Written exercise 1.
In the briefing on disabled air passengers' rights, reproduce word for word everything from "Briefing document –" down to "disabled air passengers.".
Written exercise 2.
Write the next part of the briefing on disabled air passengers' rights, starting after its last sentence.

===== Page extract =====

Major proposal for first-ever European disability legislation

16 February 2005


Briefing document – Regulation on rights of disabled air passengers

Major proposal for first-ever European disability legislation announced by Commission Vice-President BARROT

Wednesday, 16 February 2005 the European Commission tabled a proposal for a Regulation on the rights of passengers with reduced mobility when travelling by air which will prohibit discrimination against disabled air passengers.

This proposal, once it is adopted by the European Parliament and the Council of the European Union (a process that will last about one year) will make a big difference to the lives of disabled people.

The Regulation would apply to all airlines (low cost and big name), all airports (public and private) and all passengers.

The future Regulation will mean that all disabled people in all Member States of the EU are protected by law when they are discriminated against. A disabled air passenger, Mr Ross, successfully brought an action against Ryanair in a high-profile case in the UK last year. However, most disabled people in the EU currently cannot rely on national legislation like the UK Disability Discrimination Act. Under the proposal for a Regulation, all disabled air passengers in Europe have the same rights.



•  prohibit refusal of booking or refusal of carriage to disabled persons because of their disability;

•  prohibit charging disabled passengers for the assistance they need

•  ensure the provision of high levels of assistance for disabled passengers

•  establish a centralised charging system – the managing body of an airport will provide assistance free of charge to disabled passengers

•  costs of the centralised system will be covered by airlines who will pay an amount proportional to the number of passengers they carry (all passengers, not just disabled passengers)

•  quality standards shall be set by the managing body of the airport in conjunction with airport users' committee

•  mechanisms for complaints, sanctions and enforcement.


Disabled people regularly experience discrimination when they travel by air. EDF is collecting testimonies from disabled people which we can use in our lobbying efforts. Some examples of discrimination we have received include:


Charging for assistance

►     Ryanair currently requires passengers with reduced mobility to call and confirm their booking. This call costs, for example in Belgium, 0,74 cents a minute – in February 2005 a passenger calling to confirm their booking was put on hold for 25 minutes before anyone answered. This is charging for assistance. (February 2005)

===== Stored data =====

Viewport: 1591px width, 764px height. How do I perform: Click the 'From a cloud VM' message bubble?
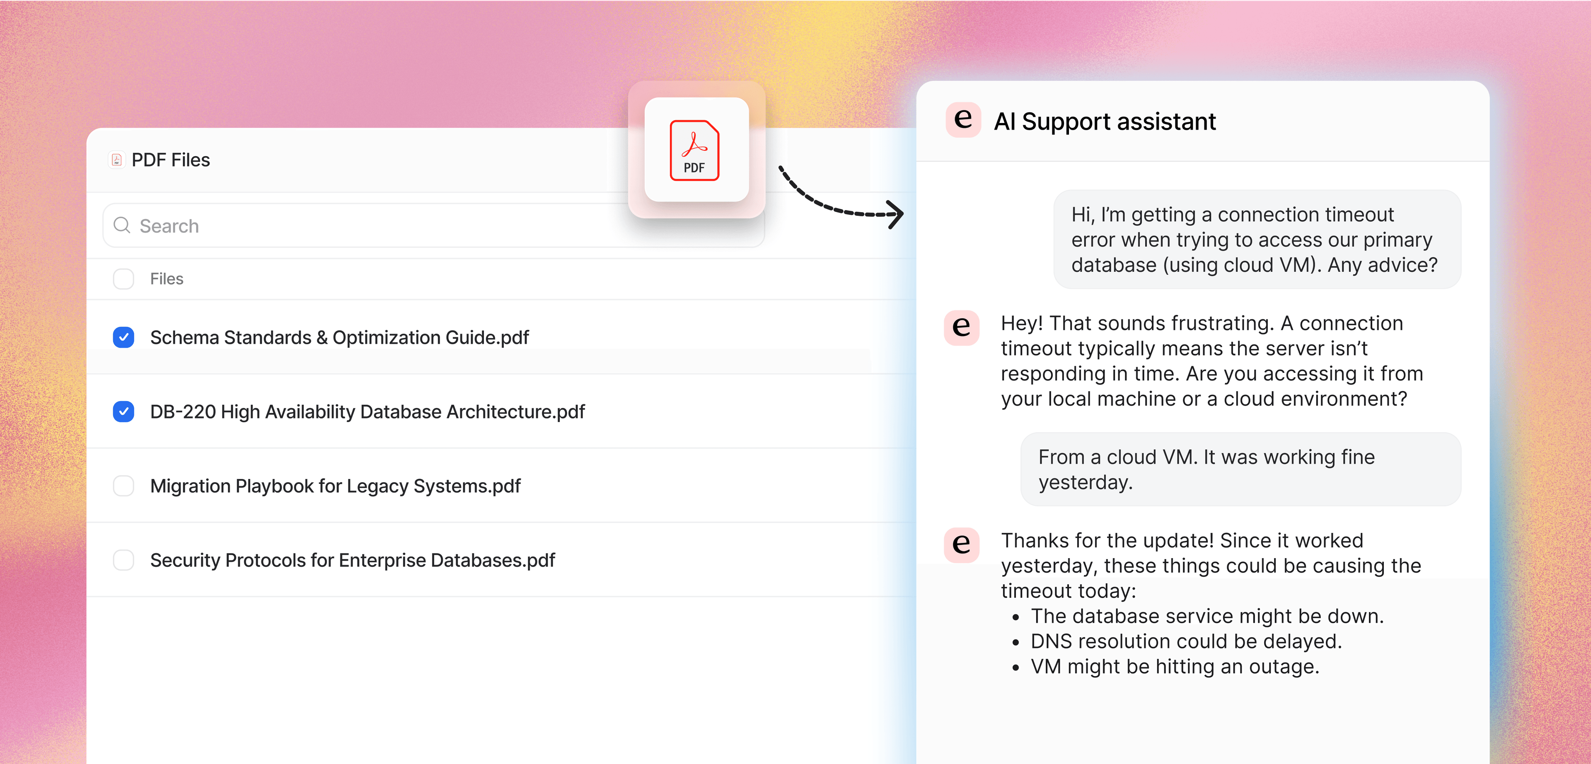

=====

Expected output 1.
Briefing document – Regulation on rights of disabled air passengers

Major proposal for first-ever European disability legislation announced by Commission Vice-President BARROT

Wednesday, 16 February 2005 the European Commission tabled a proposal for a Regulation on the rights of passengers with reduced mobility when travelling by air which will prohibit discrimination against disabled air passengers.

Expected output 2.
Denied boarding or booking

►     A group of deaf teenagers from the UK going on holiday to celebrate the end of exams were told to leave their plane because they did not have an escort. Pupils from Mary Hare Grammar School for the Deaf at Newbury, Berkshire, were due to go on holiday to the Canary Islands, via Madrid . The group had boarded the plane when Iberia Airlines staff told them they could not travel without escorts. (July 2004)

►     Ten people with intellectual disabilities and their six accompanying persons were denied boarding in Brussels on a flight to Tunis on Tunisair because they were deemed a "security risk". (January 2004)

►     A woman with no arms who is fully mobile and ambulant was forced by Air France to disembark from an aircraft before take-off on the pretext that she was unable to do up her own seat belt. She has flown before and this was never an issue. Air France claimed its personnel would not be authorised to do up her seatbelt for liability reasons (2003).


Undignified treatment

►     A blind person requested assistance on flight from Amsterdam to Paris ; upon arrival he was asked to sit in a wheelchair. He refused. Assistance provider told him that unless he sits in the wheelchair he cannot provide assistance to the luggage area. Passenger insisted and is told that Air France will send someone. After waiting a long period of time he was finally escorted to the luggage area where all luggage is gone from his flight and his luggage is lost. (December 2004)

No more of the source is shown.